Abdulrahman: In the course, we used different tools, but that was not the focus. The focus was placed on our understanding. We know that tools come and go, but understanding how things work will definitely help. The general principles taught will continue to help us transfer what we have learnt from one tool to another tool. This course gives you many different tools and helps you understand how to work with the data. As participants we are now confident enough to know the tools and how to choose different ones based on our day-to-day work context.
Arispe: What would you say to anyone who is thinking about taking this course?
Abdulrahman: I found it quite surprising how accessible the course was, especially in the predictive analytics part, because that was completely new to me. The instructors were supportive when I didn’t understand and felt scared. Even though we struggled with the case study, they would reply to our questions and arrange extra question & answer sessions. They really supported us in understanding the material. I sent a thank you note to them because they really helped me.
I liked the open communication between the team and the participants. I made a lot of friends that I'm really thankful to have.

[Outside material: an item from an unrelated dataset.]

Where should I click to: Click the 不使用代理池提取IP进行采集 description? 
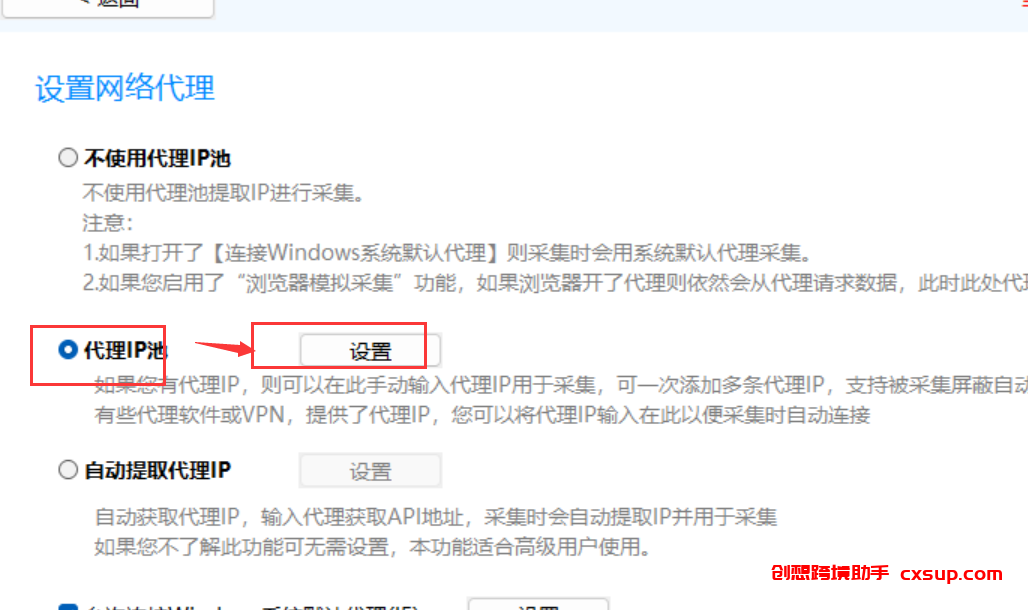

Arispe: How did you apply the knowledge you got from this course in your day-to-day work?
Abdulrahman: I work with data on a daily basis. As I mentioned earlier, the main reason behind me taking this course is that it is designed for people who work in the humanitarian context. Even if someone doesn't work in the Information Management unit, they can benefit from this course because it covers a lot of foundational topics that one might have forgotten or needs a refresher on.
I remember printing out the slides from the different sessions and sharing them with my colleagues and hearing them say, “wait, what is this?” or “oh, can I apply to this course?” I would reply to them and say the spring course is finished, but they can apply for the fall course.